Print each of the items below word for word, with every line left unchanged.

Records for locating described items
════

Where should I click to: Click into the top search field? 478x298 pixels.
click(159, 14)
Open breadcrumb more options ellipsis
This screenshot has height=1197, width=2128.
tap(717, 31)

════

Reply to the task
Where should I click to: Click into the top search field? 478x298 pixels.
click(159, 14)
Open breadcrumb more options ellipsis
This screenshot has height=1197, width=2128.
tap(717, 31)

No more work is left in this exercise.